Quanto ao motivo pelo qual algumas pessoas são suscetíveis, Gregory diz que pode ser um instinto básico de sobrevivência intensificado, como um suricato alerta para o perigo.
Ela compara a sensação a ver “alguém correndo ao longe” ou “perceber passos atrás de você”. “Para algumas pessoas, você não desliga mais. Seu cérebro está monitorando continuamente.” Ela observa que, em vida moderna barulhenta e ocupadaisso não é muito útil.
E se o gatilho continuar, a frustração e a raiva podem aumentar. Para algumas pessoas, os hábitos de estranhos são os mais incômodos, enquanto para outras são os de seus entes queridos. Uma maneira comum de as pessoas tentarem controlar a condição é evitar olhar para a inquietação ou se distrair, diz Gregory.
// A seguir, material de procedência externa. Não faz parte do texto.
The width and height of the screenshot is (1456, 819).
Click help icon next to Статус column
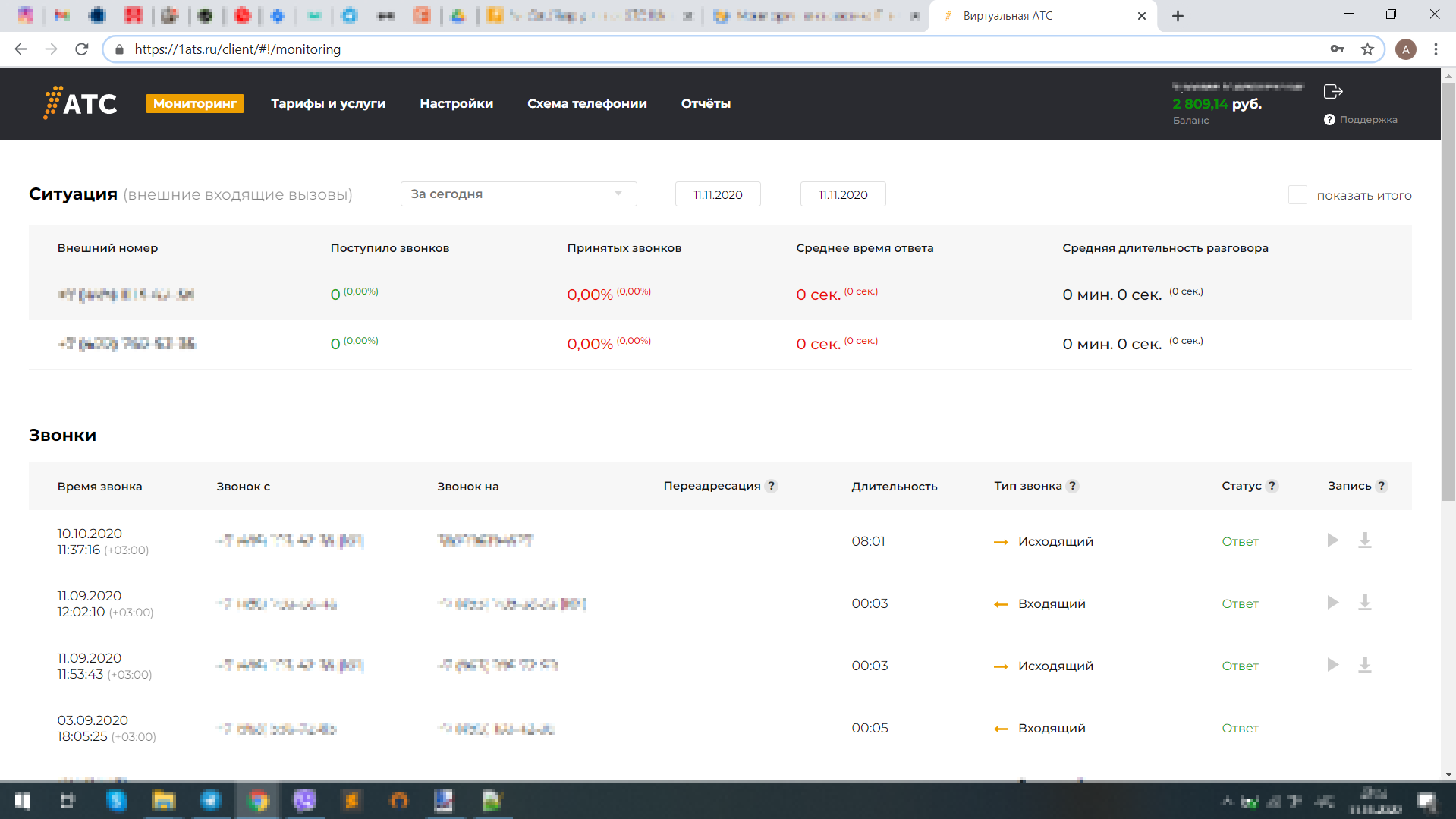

Outros podem tentar evitar as pessoas completamente, tanto quanto possível. Se houver apenas um gatilho visual – como enrolar o cabelo – ela diz que às vezes é possível usar a terapia de resignificação (reenquadramento) para ajudar a pessoa a ver a situação de uma forma mais positiva. “Você pode olhar para isso deliberadamente e criar uma nova história de fundo para explicar por que alguém está fazendo esse movimento”.
Isso pode ajudar reduzir a raiva e a ansiedadede acordo com ela. “Muitas pessoas se sentem realmente envergonhadas ou envergonhadas por terem reações tão fortes”, acrescenta Gregory. “Isso por si só pode ser um problema, porque suprimir suas emoções pode intensificá-las e piorá-las.”